Die Vorratsdatenspeicherung wird aber auf dieser Grundlage in Zukunft einen Beitrag bei der Verfolgung schwerster Straftaten gegen das Leben, die körperliche Unversehrtheit und die sexuelle Selbstbestimmung leisten. Es steht hierbei außer Frage, dass mit ihr zunächst einmal sogenannte „Ersttaten“ wohl nicht unbedingt verhindert werden können. Sie ist so angelegt, dass auf die Daten per Richterbeschluss erst im Ermittlungsverfahren, also nach einer Straftat, zugegriffen werden darf. Wenn es uns auf diese Weise aber gelingt schwere Delikte aufzuklären sowie Unterstützer und Mitwisser ausfindig zu machen, können eventuell weitere kriminelle Aktionen verhindert und die Strafverfolgung befördert werden.

In den Leitlinien des Bundesjustizministers ist folgendes konkret vorgesehen:

- Gespeichert werden müssen nur genau bezeichnete Verkehrsdaten, die bei der Telefonkommunikation anfallen (Rufnummer, Beginn und Ende des Telefonats, im Fall von Internet-Telefondiensten auch die IP-Adressen). Diese Daten sollen zehn Wochen gespeichert werden.

#####

### Ziel der Übung
Gib den obenstehenden Text zur Vorratsdatenspeicherung vollständig und wortgetreu wieder.

### Auszüge der Auflistung
#####

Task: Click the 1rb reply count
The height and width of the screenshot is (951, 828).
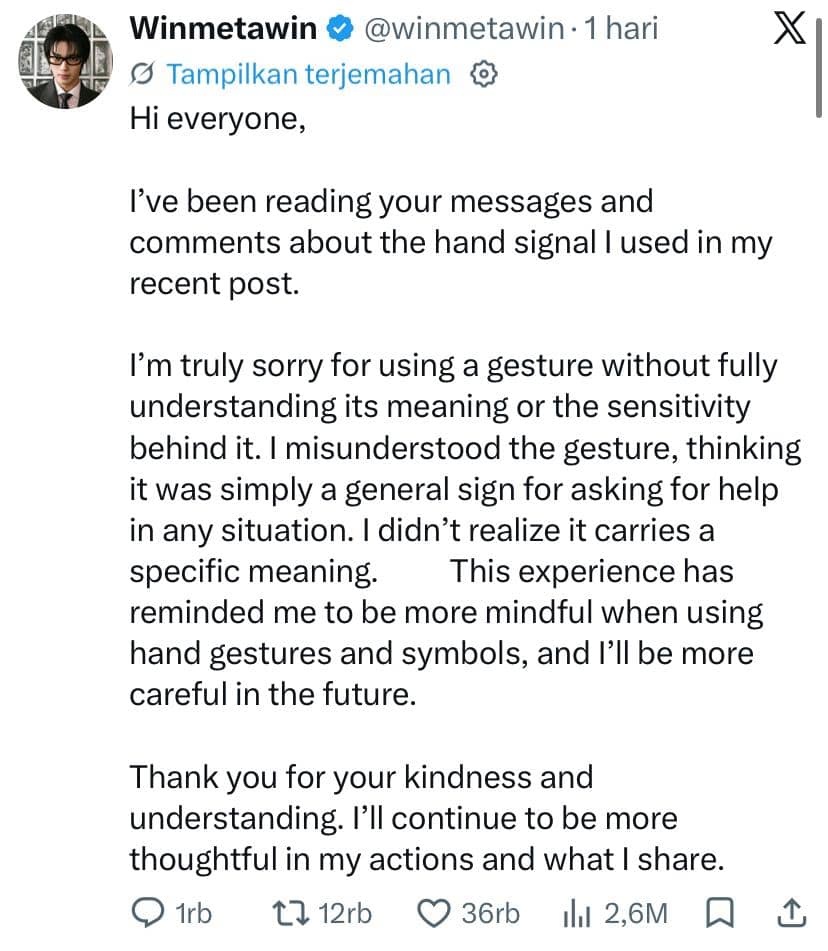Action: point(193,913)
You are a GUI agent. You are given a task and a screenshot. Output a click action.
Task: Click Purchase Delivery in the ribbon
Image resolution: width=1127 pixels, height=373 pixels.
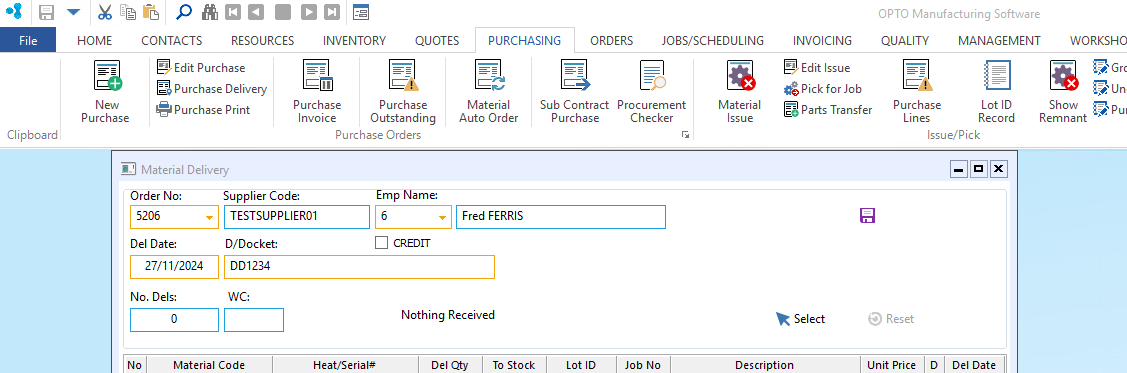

#####

### Lösung der Übung
Die Vorratsdatenspeicherung wird aber auf dieser Grundlage in Zukunft einen Beitrag bei der Verfolgung schwerster Straftaten gegen das Leben, die körperliche Unversehrtheit und die sexuelle Selbstbestimmung leisten. Es steht hierbei außer Frage, dass mit ihr zunächst einmal sogenannte „Ersttaten“ wohl nicht unbedingt verhindert werden können. Sie ist so angelegt, dass auf die Daten per Richterbeschluss erst im Ermittlungsverfahren, also nach einer Straftat, zugegriffen werden darf. Wenn es uns auf diese Weise aber gelingt schwere Delikte aufzuklären sowie Unterstützer und Mitwisser ausfindig zu machen, können eventuell weitere kriminelle Aktionen verhindert und die Strafverfolgung befördert werden.

In den Leitlinien des Bundesjustizministers ist folgendes konkret vorgesehen:

- Gespeichert werden müssen nur genau bezeichnete Verkehrsdaten, die bei der Telefonkommunikation anfallen (Rufnummer, Beginn und Ende des Telefonats, im Fall von Internet-Telefondiensten auch die IP-Adressen). Diese Daten sollen zehn Wochen gespeichert werden.